Suppose I have one model of l1 → l2 → l3 … I want to make l1 knows l2 is its following layer, and l2 know l3. If I set l1.following_layer = l2 after defining l2 or the whole model, the model will become very cumbersome because l2 will become a child of l1. Moreover, when I reset parameters during initialization, l2’s weight might also change, which might not be desired.

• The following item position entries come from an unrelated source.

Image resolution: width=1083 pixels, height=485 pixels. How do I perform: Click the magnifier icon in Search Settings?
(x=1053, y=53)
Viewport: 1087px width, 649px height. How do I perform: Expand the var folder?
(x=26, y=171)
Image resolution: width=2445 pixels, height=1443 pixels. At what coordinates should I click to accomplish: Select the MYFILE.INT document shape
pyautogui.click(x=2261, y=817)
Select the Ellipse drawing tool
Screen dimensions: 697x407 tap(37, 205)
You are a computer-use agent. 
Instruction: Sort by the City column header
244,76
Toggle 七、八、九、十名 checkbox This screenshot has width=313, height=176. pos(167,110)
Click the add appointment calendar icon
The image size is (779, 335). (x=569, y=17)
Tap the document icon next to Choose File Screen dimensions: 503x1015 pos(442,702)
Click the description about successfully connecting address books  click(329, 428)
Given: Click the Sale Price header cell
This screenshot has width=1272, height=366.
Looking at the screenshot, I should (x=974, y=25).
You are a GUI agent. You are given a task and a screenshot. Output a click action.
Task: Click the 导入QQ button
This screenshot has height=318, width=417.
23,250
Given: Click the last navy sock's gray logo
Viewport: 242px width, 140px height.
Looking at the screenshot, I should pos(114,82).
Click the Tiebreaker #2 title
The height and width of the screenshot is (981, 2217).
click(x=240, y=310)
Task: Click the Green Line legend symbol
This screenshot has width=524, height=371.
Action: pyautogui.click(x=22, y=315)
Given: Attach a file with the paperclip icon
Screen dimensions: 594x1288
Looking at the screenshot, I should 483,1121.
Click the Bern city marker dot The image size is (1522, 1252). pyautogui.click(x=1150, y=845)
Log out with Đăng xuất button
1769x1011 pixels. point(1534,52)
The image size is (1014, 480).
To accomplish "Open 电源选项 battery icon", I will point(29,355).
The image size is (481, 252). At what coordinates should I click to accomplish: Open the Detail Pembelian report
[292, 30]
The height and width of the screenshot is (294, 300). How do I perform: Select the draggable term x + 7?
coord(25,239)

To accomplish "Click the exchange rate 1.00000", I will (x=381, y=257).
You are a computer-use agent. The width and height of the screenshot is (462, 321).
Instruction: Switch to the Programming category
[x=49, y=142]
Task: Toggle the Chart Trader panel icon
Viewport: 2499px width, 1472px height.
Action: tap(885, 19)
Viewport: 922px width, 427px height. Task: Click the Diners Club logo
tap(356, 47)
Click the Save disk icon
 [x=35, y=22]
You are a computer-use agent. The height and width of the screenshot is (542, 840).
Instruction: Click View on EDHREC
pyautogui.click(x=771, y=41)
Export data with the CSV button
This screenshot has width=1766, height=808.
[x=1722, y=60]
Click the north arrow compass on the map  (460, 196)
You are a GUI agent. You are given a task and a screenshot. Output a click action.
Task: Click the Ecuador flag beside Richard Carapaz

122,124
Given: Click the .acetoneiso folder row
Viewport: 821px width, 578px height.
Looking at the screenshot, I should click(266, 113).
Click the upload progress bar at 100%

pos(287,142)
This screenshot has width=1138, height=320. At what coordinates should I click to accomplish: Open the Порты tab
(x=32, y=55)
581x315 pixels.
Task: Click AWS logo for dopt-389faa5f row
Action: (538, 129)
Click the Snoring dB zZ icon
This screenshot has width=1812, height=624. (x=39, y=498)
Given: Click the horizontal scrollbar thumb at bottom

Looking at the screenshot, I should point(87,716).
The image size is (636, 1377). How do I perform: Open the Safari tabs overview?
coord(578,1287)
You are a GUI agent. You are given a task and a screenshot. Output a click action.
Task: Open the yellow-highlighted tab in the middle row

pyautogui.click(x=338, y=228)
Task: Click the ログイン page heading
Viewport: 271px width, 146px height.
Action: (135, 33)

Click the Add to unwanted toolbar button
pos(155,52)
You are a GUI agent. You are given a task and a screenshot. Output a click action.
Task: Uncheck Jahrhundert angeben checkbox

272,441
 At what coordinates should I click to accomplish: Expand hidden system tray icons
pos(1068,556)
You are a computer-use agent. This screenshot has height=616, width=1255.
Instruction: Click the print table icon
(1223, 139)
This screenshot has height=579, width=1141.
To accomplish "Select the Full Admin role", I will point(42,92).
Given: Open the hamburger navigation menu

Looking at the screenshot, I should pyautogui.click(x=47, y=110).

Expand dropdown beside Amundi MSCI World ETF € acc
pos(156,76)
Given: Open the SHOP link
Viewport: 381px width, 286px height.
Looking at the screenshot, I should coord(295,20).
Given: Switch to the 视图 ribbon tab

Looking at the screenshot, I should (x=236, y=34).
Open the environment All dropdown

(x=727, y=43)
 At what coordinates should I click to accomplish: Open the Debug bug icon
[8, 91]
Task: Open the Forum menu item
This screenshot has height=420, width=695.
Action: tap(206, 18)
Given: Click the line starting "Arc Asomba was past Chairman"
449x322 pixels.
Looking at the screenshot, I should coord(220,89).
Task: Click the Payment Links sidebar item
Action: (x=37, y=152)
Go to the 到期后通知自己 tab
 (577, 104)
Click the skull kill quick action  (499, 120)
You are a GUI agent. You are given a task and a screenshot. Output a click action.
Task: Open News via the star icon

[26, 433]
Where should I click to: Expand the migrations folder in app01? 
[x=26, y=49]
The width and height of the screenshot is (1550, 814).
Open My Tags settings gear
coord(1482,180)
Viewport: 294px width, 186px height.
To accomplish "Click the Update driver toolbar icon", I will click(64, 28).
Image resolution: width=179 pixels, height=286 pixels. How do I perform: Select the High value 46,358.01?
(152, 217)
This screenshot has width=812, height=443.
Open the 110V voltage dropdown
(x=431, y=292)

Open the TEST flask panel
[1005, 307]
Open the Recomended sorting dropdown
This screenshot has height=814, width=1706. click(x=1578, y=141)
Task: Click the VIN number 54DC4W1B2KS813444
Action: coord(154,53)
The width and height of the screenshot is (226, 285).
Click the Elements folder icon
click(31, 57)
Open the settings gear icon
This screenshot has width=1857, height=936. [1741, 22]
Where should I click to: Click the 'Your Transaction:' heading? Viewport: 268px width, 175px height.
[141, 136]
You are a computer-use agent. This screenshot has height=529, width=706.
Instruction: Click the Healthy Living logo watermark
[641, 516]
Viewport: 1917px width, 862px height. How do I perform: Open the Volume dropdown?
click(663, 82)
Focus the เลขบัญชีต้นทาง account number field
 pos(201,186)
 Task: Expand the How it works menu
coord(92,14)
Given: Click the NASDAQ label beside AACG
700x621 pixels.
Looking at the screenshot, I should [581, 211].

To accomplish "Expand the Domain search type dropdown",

I only want l1 know l2 is following it.

Thanks.

ptrblck · June 30, 2021, 5:14am

Could you explain the use case a bit?
.following_layer isn’t a default attribute so I assume you are trying to create a manual graph somehow?

deJQK · June 30, 2021, 5:33am

Thanks @ptrblck . I found setting the following layer into dict solves this, i.e., l1.following_layer[‘following’] = l2. I need this because I need to use weights from l2 for l1.

deJQK · July 13, 2021, 5:34am

@ptrblck It seems that this method does not work if I would like to distribute the model on multiple GPUs, as the parameters in the module will be on different devices.

For example, suppose my module is something like this:

class A(nn.Module):
    def __init__(self, m):
       super(A, self).__init__()
       self.l_d = {'m': m}

    def forward(self, x):
        m = self.l_d['m']
        if m is not None:
            res = m.weight * self.weight * x
        else:
            res = self.weight * x
        return res

class M(nn.Module):
    def __init__(self):
        super(M, self).__init__()
        self.a = A(None)
        self.b = A(self.a)

If I use m = M(); m = nn.DataParallel(m), it will report that self.l_d['m'].weight is not on the same device as m.weight, because that module is not parallelized.

If I use self.l_d = nn.ModuleDict() in the initialization of the class A, during nn.DataParallel it will report bug of Recursion Error: maximum recursion depth exceeded.

BTW the native dictionary works well for one device.